(Collected data entries)
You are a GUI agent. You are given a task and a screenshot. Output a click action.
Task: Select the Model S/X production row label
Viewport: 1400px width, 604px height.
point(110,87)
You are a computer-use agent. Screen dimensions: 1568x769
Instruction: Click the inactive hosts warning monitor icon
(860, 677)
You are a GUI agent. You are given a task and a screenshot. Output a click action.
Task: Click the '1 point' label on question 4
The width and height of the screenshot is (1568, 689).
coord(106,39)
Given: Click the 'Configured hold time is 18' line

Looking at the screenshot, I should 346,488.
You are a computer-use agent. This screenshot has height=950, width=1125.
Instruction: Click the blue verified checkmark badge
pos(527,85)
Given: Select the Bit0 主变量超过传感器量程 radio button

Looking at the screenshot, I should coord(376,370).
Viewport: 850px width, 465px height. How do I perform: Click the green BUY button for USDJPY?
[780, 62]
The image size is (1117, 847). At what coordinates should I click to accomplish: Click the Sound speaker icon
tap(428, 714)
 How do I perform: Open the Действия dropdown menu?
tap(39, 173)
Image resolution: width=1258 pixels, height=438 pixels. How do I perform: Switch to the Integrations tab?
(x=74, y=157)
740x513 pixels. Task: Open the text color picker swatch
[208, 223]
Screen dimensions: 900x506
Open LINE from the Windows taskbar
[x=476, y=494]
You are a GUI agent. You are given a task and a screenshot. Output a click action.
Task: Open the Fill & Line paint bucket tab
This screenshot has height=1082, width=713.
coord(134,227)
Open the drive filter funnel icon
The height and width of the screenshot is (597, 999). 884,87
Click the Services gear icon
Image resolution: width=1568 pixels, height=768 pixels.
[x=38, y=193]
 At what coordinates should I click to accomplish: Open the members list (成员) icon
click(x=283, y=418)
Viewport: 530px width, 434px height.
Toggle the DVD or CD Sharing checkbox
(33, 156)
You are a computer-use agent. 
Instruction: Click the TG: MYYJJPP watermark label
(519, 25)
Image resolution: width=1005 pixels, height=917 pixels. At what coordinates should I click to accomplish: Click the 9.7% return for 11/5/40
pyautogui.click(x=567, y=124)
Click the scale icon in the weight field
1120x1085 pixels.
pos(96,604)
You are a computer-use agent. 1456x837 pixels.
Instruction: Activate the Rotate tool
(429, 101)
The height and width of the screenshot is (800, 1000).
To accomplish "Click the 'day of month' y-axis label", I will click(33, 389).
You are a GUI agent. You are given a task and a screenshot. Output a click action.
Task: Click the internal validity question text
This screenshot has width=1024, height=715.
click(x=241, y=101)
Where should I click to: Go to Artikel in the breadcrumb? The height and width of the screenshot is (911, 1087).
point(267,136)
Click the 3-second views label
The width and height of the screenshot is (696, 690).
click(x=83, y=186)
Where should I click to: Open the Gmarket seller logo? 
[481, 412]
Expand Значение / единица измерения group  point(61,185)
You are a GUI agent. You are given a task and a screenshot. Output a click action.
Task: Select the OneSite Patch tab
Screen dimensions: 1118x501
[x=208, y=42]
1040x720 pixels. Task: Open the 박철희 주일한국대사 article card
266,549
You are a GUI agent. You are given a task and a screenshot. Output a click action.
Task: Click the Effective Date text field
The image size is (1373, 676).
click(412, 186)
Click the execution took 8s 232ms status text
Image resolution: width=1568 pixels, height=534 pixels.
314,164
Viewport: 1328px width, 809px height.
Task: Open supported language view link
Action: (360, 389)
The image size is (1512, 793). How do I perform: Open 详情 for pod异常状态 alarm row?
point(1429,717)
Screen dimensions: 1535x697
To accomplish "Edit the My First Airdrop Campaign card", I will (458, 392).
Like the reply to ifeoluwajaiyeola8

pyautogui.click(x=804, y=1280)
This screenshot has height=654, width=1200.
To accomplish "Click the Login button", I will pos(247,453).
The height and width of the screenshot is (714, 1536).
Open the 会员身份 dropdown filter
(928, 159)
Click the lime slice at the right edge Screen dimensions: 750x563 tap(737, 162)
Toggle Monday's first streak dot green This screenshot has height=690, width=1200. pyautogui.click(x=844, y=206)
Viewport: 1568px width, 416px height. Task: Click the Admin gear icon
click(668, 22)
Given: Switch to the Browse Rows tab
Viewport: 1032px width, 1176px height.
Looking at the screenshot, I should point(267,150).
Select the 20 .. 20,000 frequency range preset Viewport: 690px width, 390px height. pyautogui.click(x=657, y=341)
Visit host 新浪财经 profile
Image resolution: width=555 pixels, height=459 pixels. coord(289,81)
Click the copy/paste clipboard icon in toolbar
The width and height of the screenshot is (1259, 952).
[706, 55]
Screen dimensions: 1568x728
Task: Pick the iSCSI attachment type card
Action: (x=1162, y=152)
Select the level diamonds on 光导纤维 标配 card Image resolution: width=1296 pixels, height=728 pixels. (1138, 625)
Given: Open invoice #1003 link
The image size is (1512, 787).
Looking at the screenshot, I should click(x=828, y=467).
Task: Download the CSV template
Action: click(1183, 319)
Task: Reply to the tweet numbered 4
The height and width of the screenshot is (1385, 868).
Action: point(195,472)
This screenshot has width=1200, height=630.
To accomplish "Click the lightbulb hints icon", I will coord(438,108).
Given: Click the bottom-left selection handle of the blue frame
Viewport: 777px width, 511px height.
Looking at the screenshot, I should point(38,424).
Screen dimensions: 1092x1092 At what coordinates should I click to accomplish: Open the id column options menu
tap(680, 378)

EXERCISE DESCRIPTION.
Among the entries above, locate the lines containing "Click the lime" and "Given: Switch to the Browse Rows tab", and transcribe exactly those two lines and all lines between.

SOLVED EXERCISE.
Click the lime slice at the right edge Screen dimensions: 750x563 tap(737, 162)
Toggle Monday's first streak dot green This screenshot has height=690, width=1200. pyautogui.click(x=844, y=206)
Viewport: 1568px width, 416px height. Task: Click the Admin gear icon
click(668, 22)
Given: Switch to the Browse Rows tab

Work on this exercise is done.